House Speaker Nancy Pelosi accused pro-lifers of putting their opposition to abortion over the tenets of democracy in a recent appearance on former Sen. Hillary Clinton's podcast. 

"I think that Donald Trump is president because of the issue of a woman's right to choose," Pelosi said on the Jan. 18 episode of "You and Me Both with Hillary Clinton," blaming pro-life voters for boosting Trump into office. 

"When you take the greed of those who want their tax cuts, that's probably a small number [of voters], but nonetheless a number," said Pelosi. Conversely, "then you take the abortion issue--and many of these people are very good people; that's just their point of view. But they were willing to sell the whole democracy down the river for that one issue."

Pelosi said that that support for Trump by pro-life religious voters is an issue that "gives me great grief as a Catholic."

When Clinton ran against Trump in 2016, the Democratic Party platform was noted for its extreme pro-abortion stance. That platform included, for the first time, a call to repeal the Hyde Amendment which prevents the use of tax money to pay for elective abortions. The policy has received bipartisan support throughout its nearly 50 years of existence. 

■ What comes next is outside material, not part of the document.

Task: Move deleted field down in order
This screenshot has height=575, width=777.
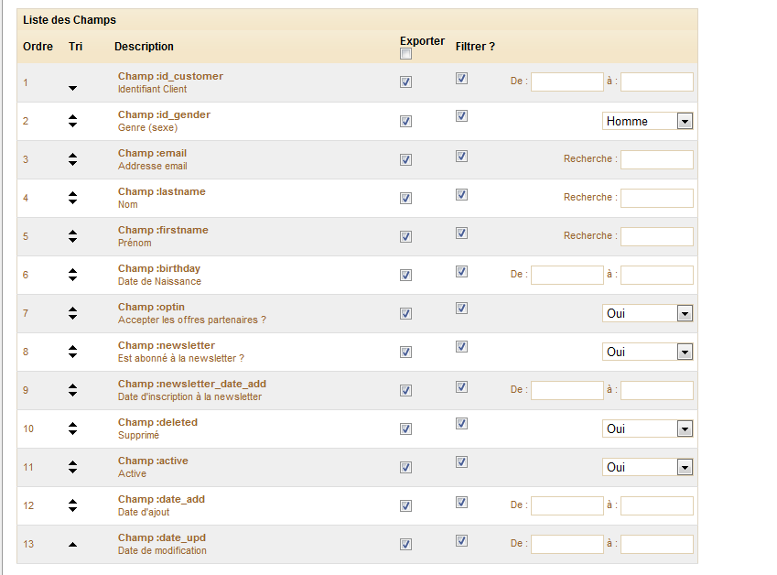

The party platform further said that "every woman should have access" to "safe and legal abortion."

On the Jan. 18 podcast, Pelosi said that when Trump in 2016 produced a list of judges he would appoint as president, it amounted to a "dog whistle to the Evangelicals, to the Catholics, and all the rest: a woman will not have the right to choose." 

The United States Conference of Catholic Bishops has stated that while issues such as poverty and the death penalty cannot be ignored, ending abortion remains the "preeminent priority" for the bishops "because it takes place within the sanctuary of the family, and because of the number of lives destroyed." 

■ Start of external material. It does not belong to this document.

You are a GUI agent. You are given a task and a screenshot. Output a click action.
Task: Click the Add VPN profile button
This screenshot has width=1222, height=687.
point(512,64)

Clinton replied that one of the "terrible ironies" of the pro-life position was the declining abortion rate under Democratic presidents. The former senator said that "with proper contraception and education and a stigma-free conversation, the numbers can continue to go way down." 

"So, what's really incredibly sad is how those who, in my opinion and experience, do not view this issue as a priority, have used the legitimate questions, concerns, and yes, understanding of faith, to obtain and use power," said Clinton.

Pelosi said that those who "reject terminating a pregnancy" should "love contraception," and said that those who were opposed to this were hypocrites as they themselves did not have large families.

"Many of these people, of course, are not having 13 children," said Pelosi. "And as somebody who had five children almost exactly to the day in six years, I said to my colleagues, when you have five children in six years, you come around and talk to me as a Catholic." 

While Clinton is correct that the abortion rate declined in the 90s, she did not mention that in the United States, abortion rates peaked in the early 80s and have been decreasing regularly since then, regardless of which political party has held the presidency.  

In 2011, the abortion rate in the United States was below that of the year 1973, the year Roe v. Wade brought legal abortion to the United States. 

And although both Clinton and Pelosi credited contraception use for the declining abortion rate, the Guttmacher Institute found that abortion rates in the United States began a steeper decline beginning in 2008, well before the Affordable Care Act's contraceptive mandate was enacted.